Start of Source data
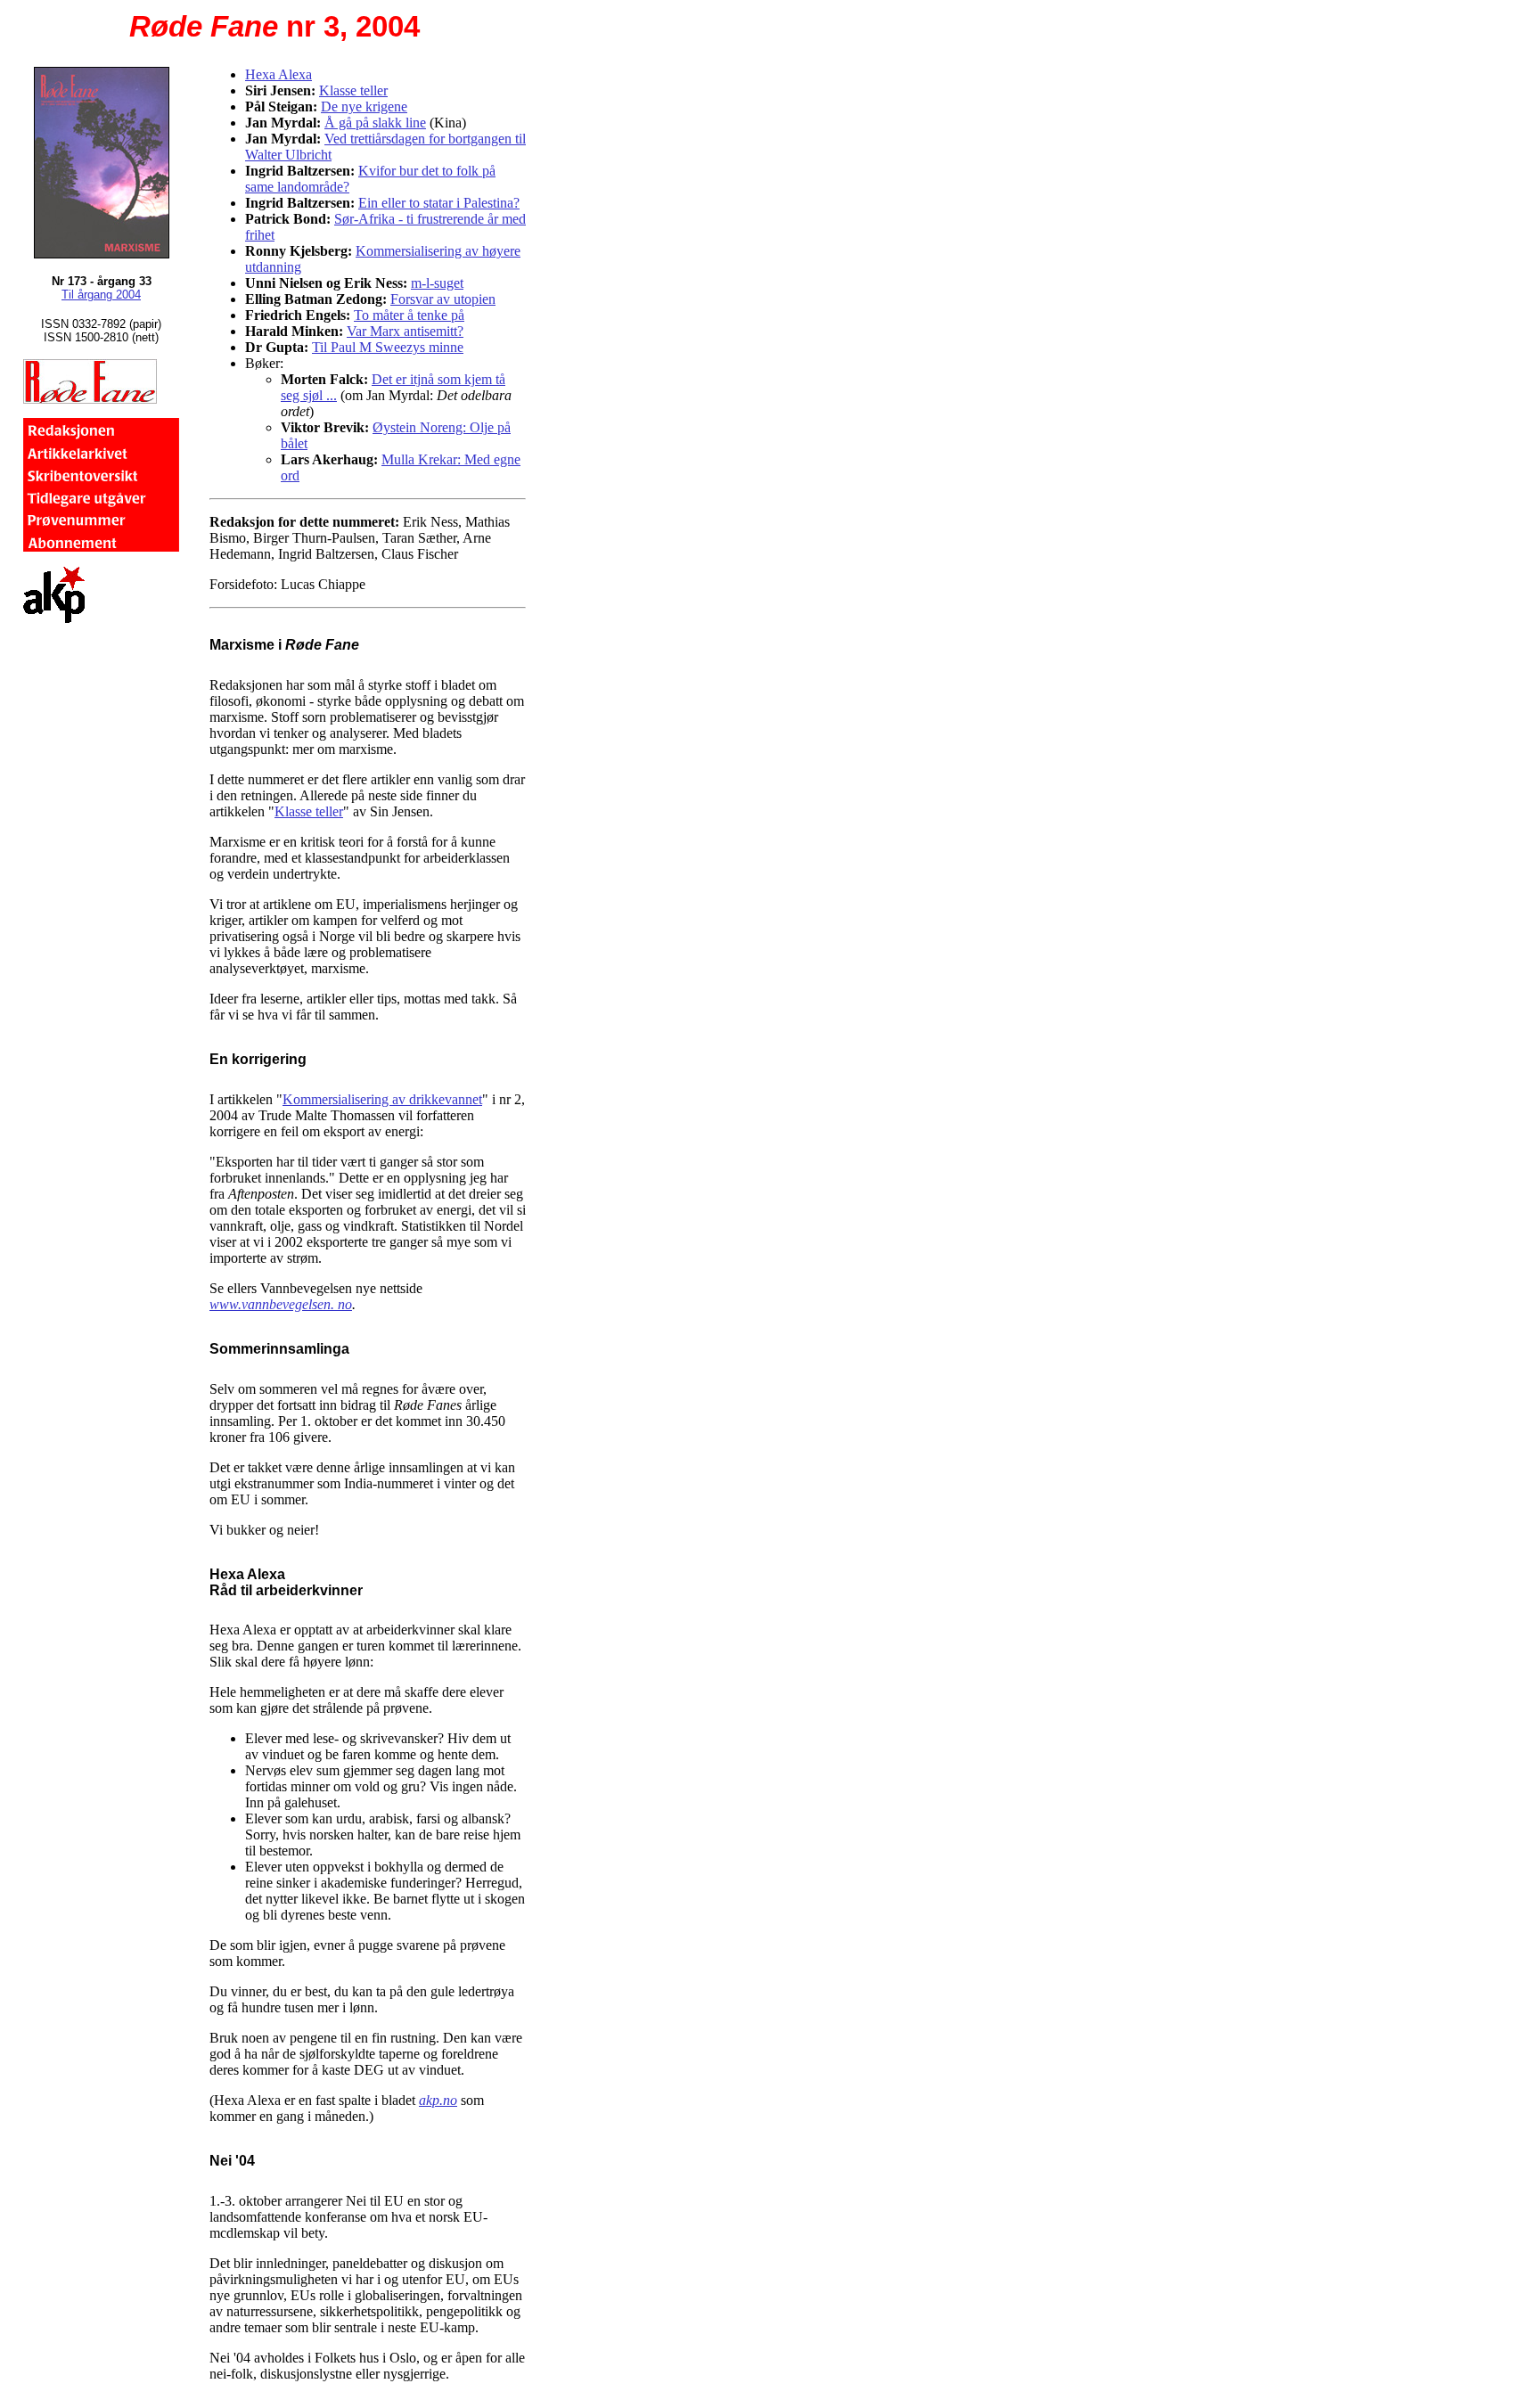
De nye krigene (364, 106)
End of Source data
Start of Source data
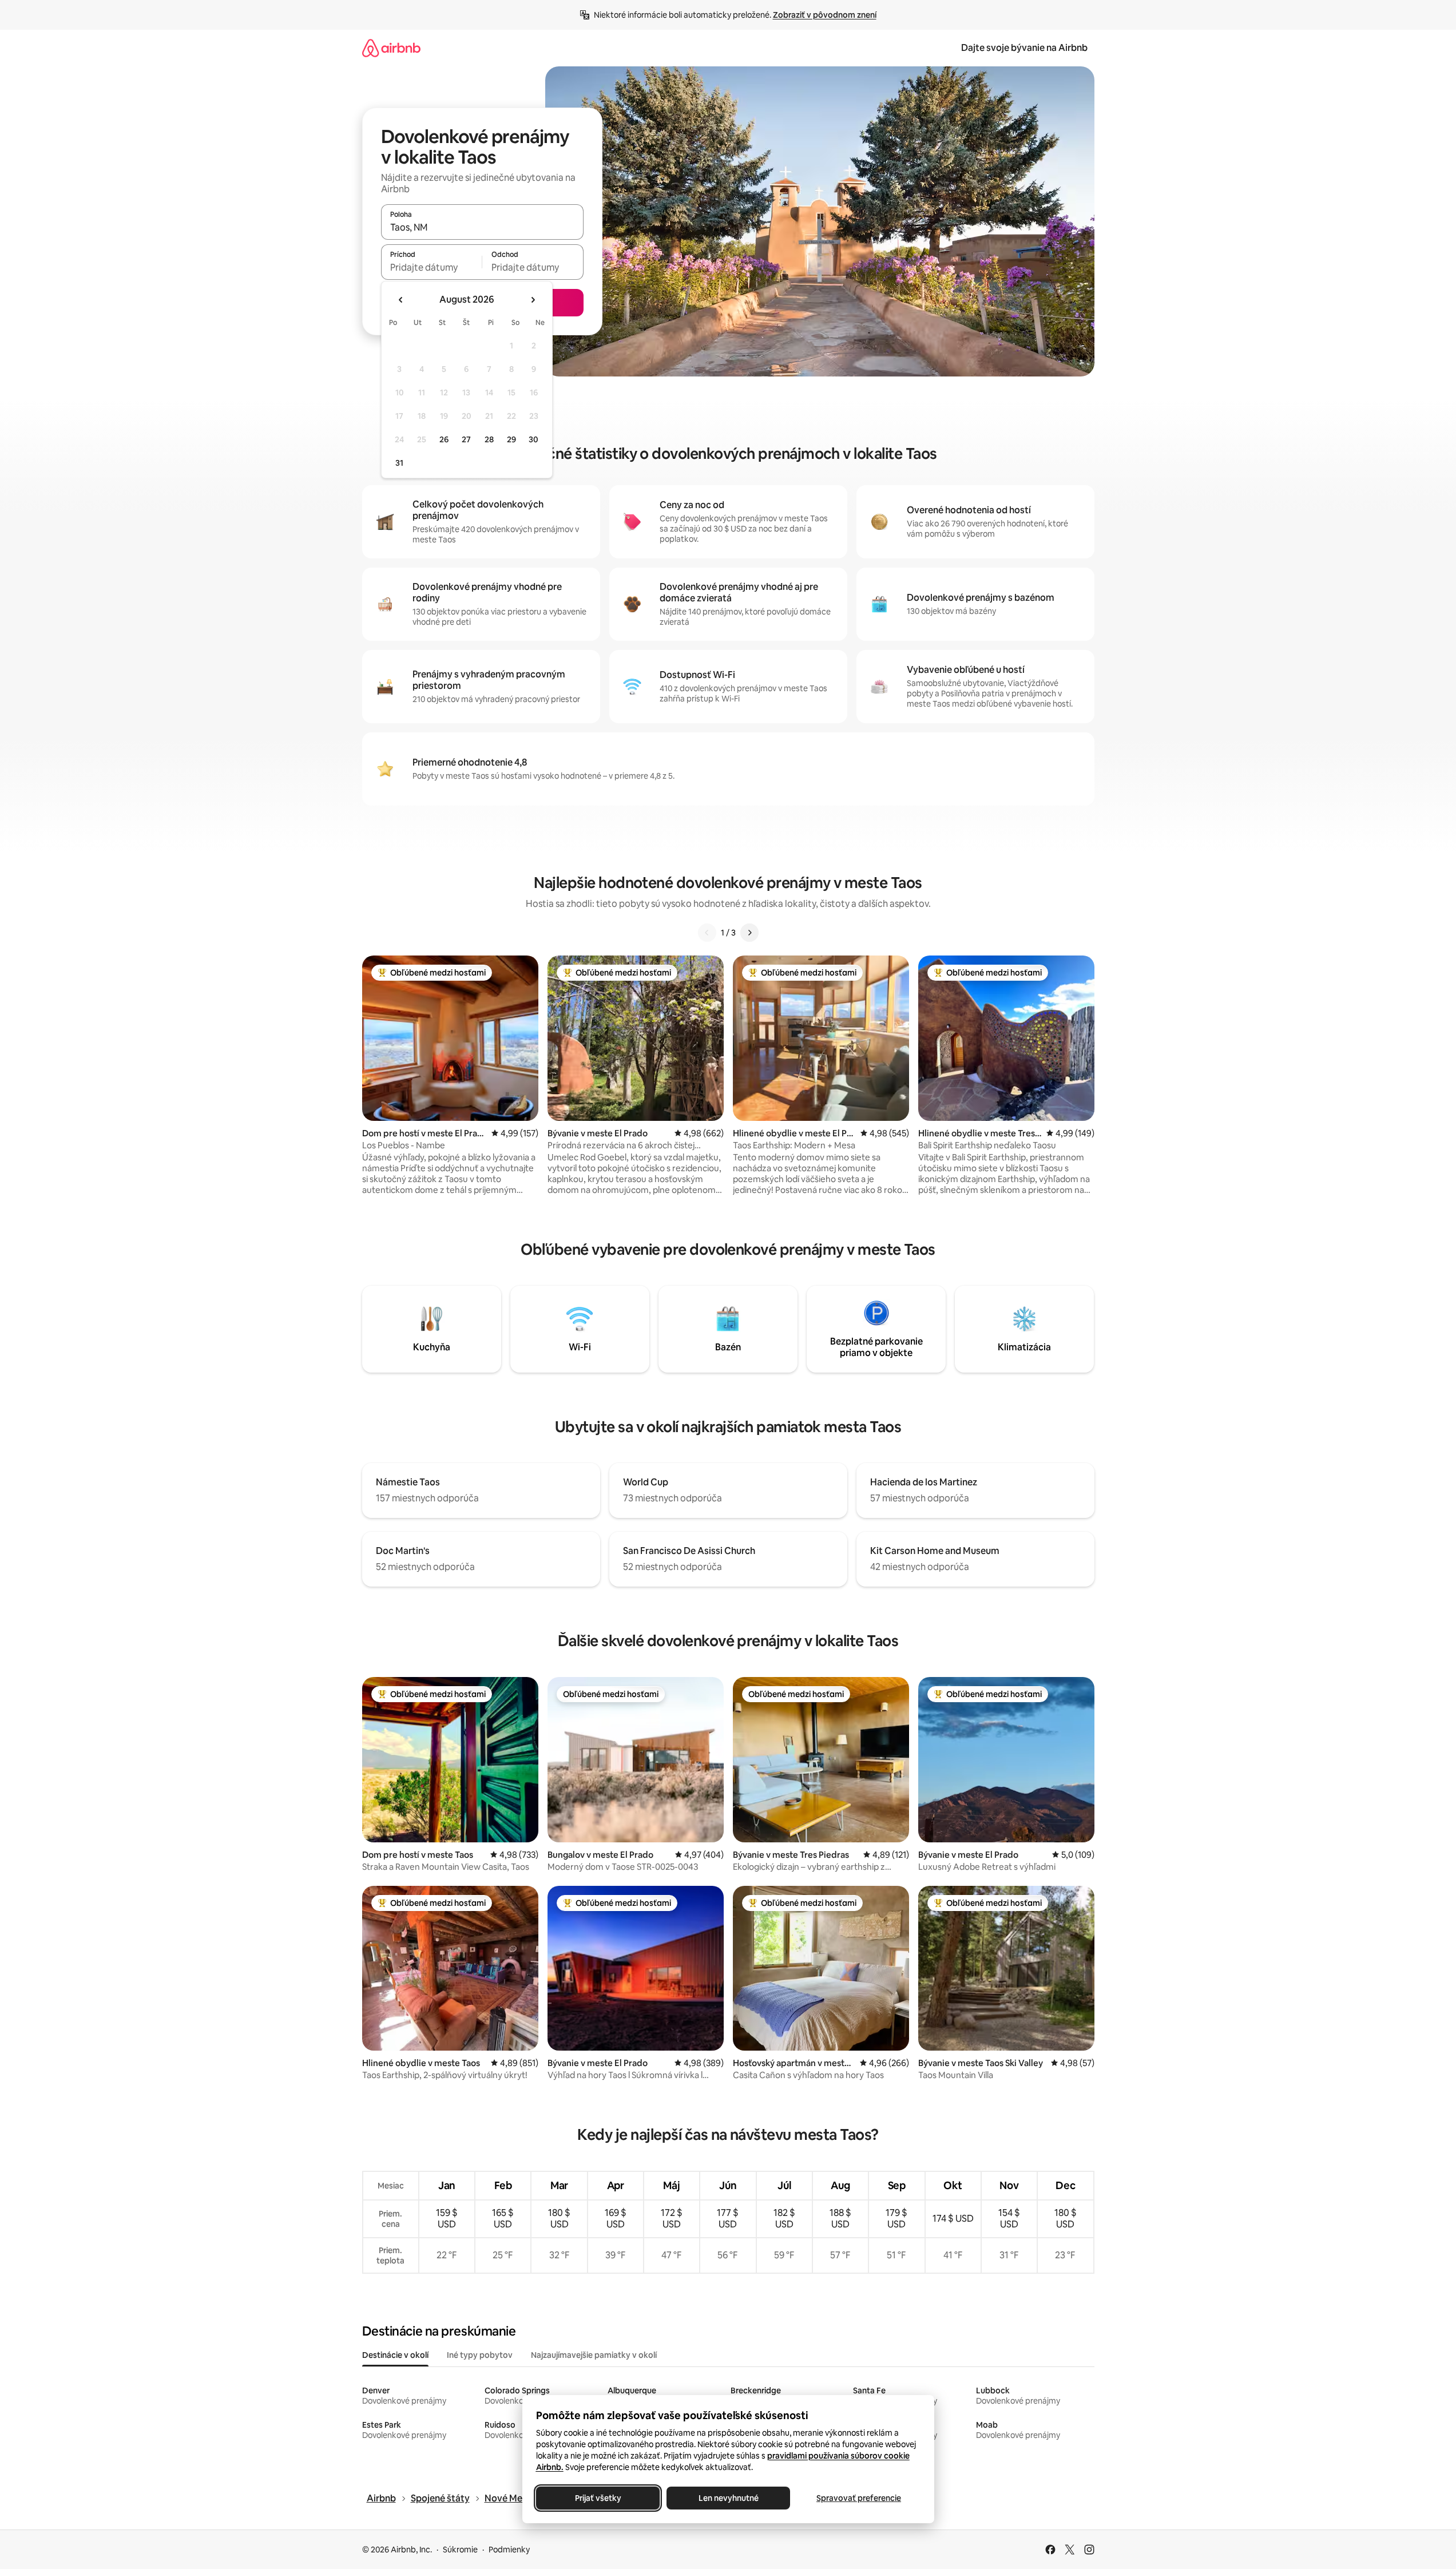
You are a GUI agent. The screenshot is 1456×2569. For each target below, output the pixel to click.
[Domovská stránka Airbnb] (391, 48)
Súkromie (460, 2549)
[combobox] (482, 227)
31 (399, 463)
End of Source data
Start of Source data
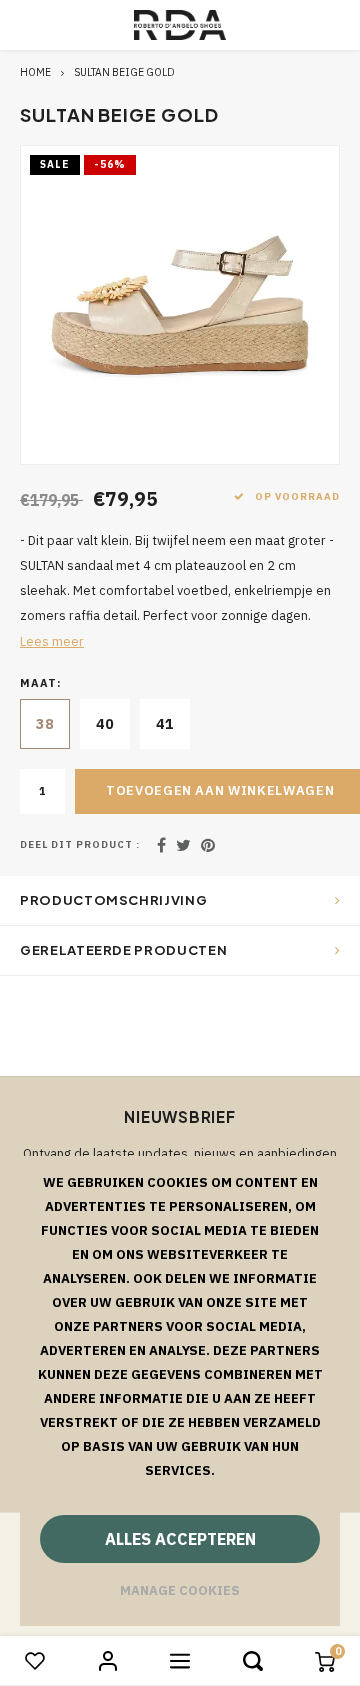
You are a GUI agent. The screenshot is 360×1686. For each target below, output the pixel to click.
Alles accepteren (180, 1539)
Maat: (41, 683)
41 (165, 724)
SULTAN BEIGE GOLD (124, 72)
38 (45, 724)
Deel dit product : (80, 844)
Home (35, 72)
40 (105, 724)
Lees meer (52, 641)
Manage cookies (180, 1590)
End of Source data
Look over the listing above and copy each line that contains "output".

You are a GUI agent. The screenshot is 1456×2569. For each target below, output the pixel to click.
You are a GUI agent. The screenshot is 360×1686. For each target below, output the pixel to click.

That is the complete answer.